How to Sync to Manually
Step 1: Understand the Data Structure in Tempo
Begin by analyzing the data structure within Tempo. Identify the types of data, format, and fields you need to extract. This understanding is critical to ensure compatibility with MongoDB's document-oriented storage model. Document the schema and any transformations required to map data fields appropriately.
Step 2: Extract Data from Tempo
Develop a script or use Tempo's native export functions to extract data. This could be done using REST API calls if Tempo provides such an interface. Ensure that the data is exported in a structured format like JSON or CSV, which can be easily transformed and imported into MongoDB.
Step 3: Transform Data to MongoDB-Compatible Format
Once you have the data extracted, you may need to transform it to ensure compatibility with MongoDB's BSON document structure. If your data is in CSV, convert it to JSON. Use a programming language like Python, JavaScript, or Java to write scripts for any necessary data transformations.

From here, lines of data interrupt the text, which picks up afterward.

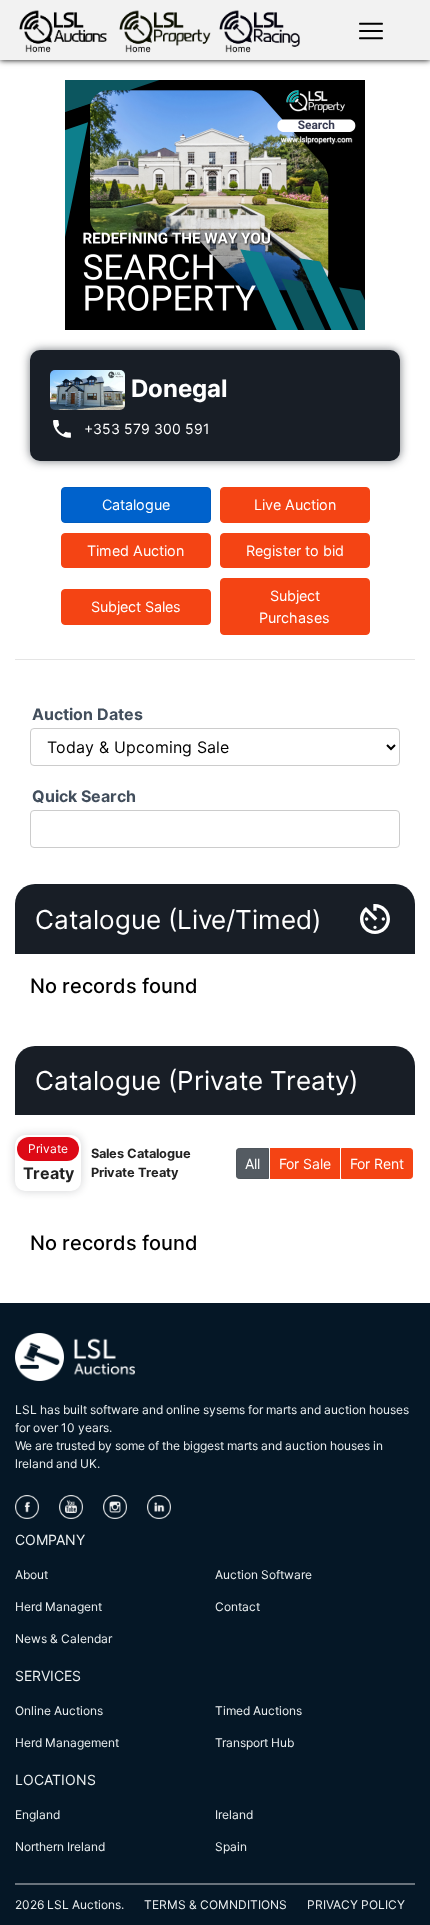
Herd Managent (58, 1606)
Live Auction (295, 504)
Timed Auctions (258, 1710)
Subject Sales (136, 606)
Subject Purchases (294, 606)
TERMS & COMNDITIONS (215, 1904)
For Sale (305, 1163)
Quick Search (84, 796)
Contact (237, 1606)
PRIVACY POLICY (356, 1904)
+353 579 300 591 (147, 428)
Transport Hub (254, 1742)
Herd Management (67, 1742)
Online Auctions (59, 1710)
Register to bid (295, 550)
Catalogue (136, 504)
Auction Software (263, 1574)
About (31, 1574)
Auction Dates (87, 714)
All (252, 1163)
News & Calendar (63, 1638)
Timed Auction (135, 550)
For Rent (377, 1163)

Step 4: Set Up MongoDB Environment
Prepare your MongoDB environment by creating the necessary databases and collections where your data will reside. If you haven't installed MongoDB yet, download it from the official MongoDB website and follow installation instructions suitable for your operating system. Use `mongo` shell or MongoDB Compass for database and collection creation.

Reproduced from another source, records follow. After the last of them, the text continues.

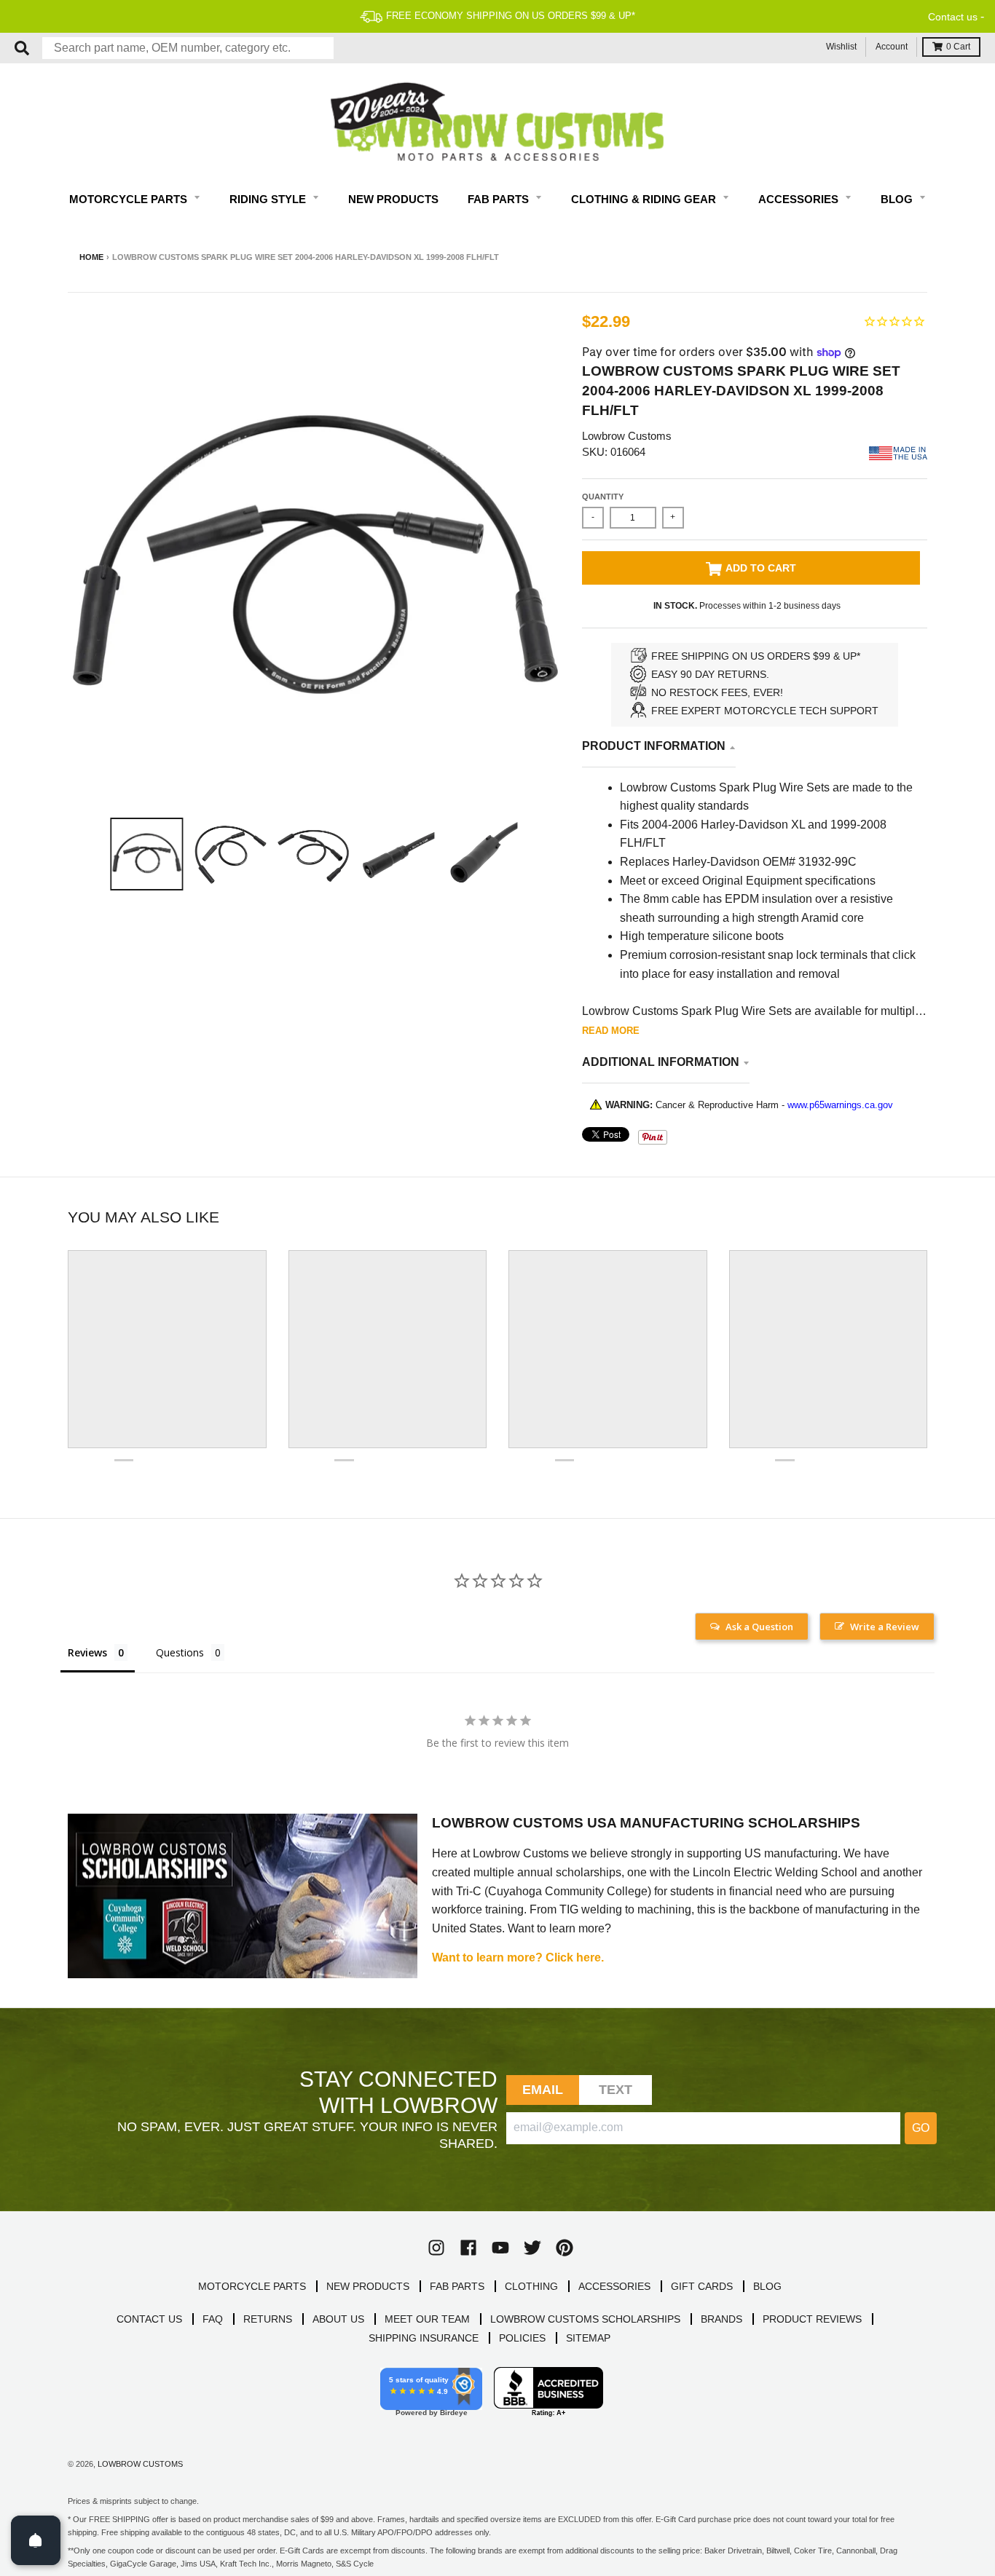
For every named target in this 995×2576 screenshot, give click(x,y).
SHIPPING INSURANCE (424, 2338)
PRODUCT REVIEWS (812, 2319)
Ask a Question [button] (759, 1626)
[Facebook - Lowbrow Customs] (468, 2247)
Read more (611, 1030)
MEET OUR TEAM (427, 2319)
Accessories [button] (799, 199)
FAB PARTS (457, 2286)
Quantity (603, 496)
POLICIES (522, 2338)
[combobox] (188, 48)
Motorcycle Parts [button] (129, 199)
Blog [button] (898, 199)
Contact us (953, 17)
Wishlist (841, 47)
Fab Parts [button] (500, 199)
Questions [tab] (180, 1652)
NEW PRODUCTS (367, 2286)
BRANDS (721, 2319)
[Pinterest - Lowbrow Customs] (564, 2247)
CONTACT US (149, 2319)
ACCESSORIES (614, 2286)
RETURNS (267, 2319)
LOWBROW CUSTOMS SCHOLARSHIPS (585, 2319)
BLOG (767, 2286)
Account (892, 47)
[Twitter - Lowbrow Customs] (532, 2247)
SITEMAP (588, 2338)
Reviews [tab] (87, 1652)
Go (920, 2128)
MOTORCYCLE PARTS (252, 2286)
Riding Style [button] (269, 199)
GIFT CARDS (702, 2286)
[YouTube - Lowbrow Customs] (500, 2247)
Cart (958, 47)
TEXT (616, 2089)
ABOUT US (338, 2319)
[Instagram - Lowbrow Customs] (436, 2247)
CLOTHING (531, 2286)
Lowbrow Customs (627, 436)
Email (543, 2089)
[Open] (35, 2540)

Step 5: Write a Data Import Script
Write a custom script to import the transformed data into MongoDB. You can use Python with the `pymongo` library or Node.js with the `mongodb` package. The script should read the transformed JSON files and insert them into the appropriate MongoDB collections.
Step 6: Execute the Data Import Process
Run your import script to transfer the data from the extracted files into MongoDB. Monitor the process to ensure all data is correctly inserted. Handle any errors by logging them and rerunning the import for failed data entries if necessary.
Step 7: Verify and Validate the Data in MongoDB
After the import, verify the data integrity in MongoDB. Use queries to check if all records are present and correctly structured. Compare a sample of records between Tempo and MongoDB to ensure data fidelity. Make any necessary adjustments and rerun the import if discrepancies are found.